A typical shoot day starts early – I can't impress the importance of that enough on clients. We're working with a pretty amazing environment in this area, and to make the most of that, you want to get the light right. Some of my favorite videos I've made are shots taken before the sun comes up. So the natural environment is one thing I really try to include in every shoot.

In terms of more practical stuff – a lot of people don't know that a commercial production shoot is 10 hours. Ten hours is enough to get you almost from sunrise through to sunset, which are the best times to film. A lot of the time that means you're working on a split day as well. So you'll have maybe four or five hours in the morning, go on a break for a few hours, and then come back to shoot in the afternoon.
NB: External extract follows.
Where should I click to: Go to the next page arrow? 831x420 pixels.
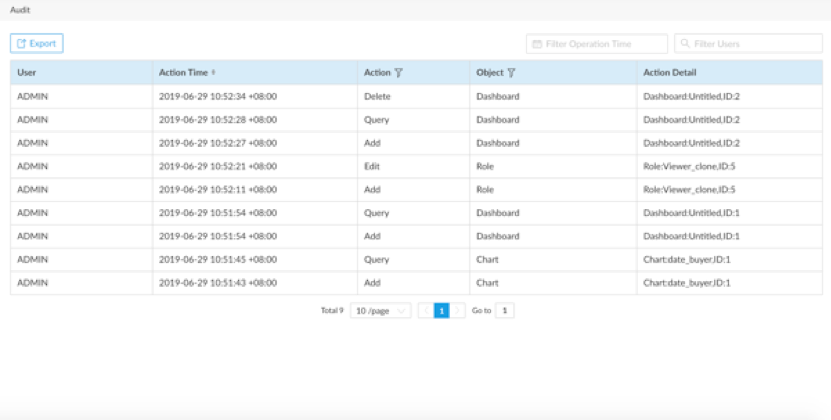458,311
What advice would you give an aspiring videographer? What do you wish you knew when you first started?

The biggest thing would be to get some lights. So many people jump in, look at what camera to buy, and learn how to use all the settings. What will separate your work from most people's more often than not is good lighting. So learn about how different lights work and what different light sources do to a scene. That’s the most important thing people starting in video production should look at – and unfortunately, it’s often overlooked.

Until a few years ago, lights weren’t very accessible. They were big, heavy, expensive – they got very hot and were hard to work with. But in the past five years, new technology with LED lights has made good lighting way more accessible. Now that should be one of the first things aspiring videographers should look at, purchase, and learn how to use properly.

The word “photography” means painting with light, and cinematography does the same thing with moving pictures. It's really important to respect that and know you can't make good images without good light.

What do you hope for the future of your business? 

With state borders opening up here, I'm really looking forward to getting back to something a bit more normal. For example, when you have a booking, you can be confident it will go ahead and nothing will come up and force you to cancel.

Eventually, I'd like to make a feature documentary – that's one landmark thing that I would like to say I did. A lot of my biggest influences growing up were documentaries. They just spoke to me –  maybe because I grew up filming alongside people on professional surfing journeys.

Something I like about the idea of working on a feature documentary is that I love a small crew environment. There are a lot of bigger productions where you can just feel like a cog in the wheel, whereas with documentaries, if you have a story to tell, you can do it yourself and make it really personal. That's why long-term, a feature-length documentary is something I'd like to throw my hat in the ring for.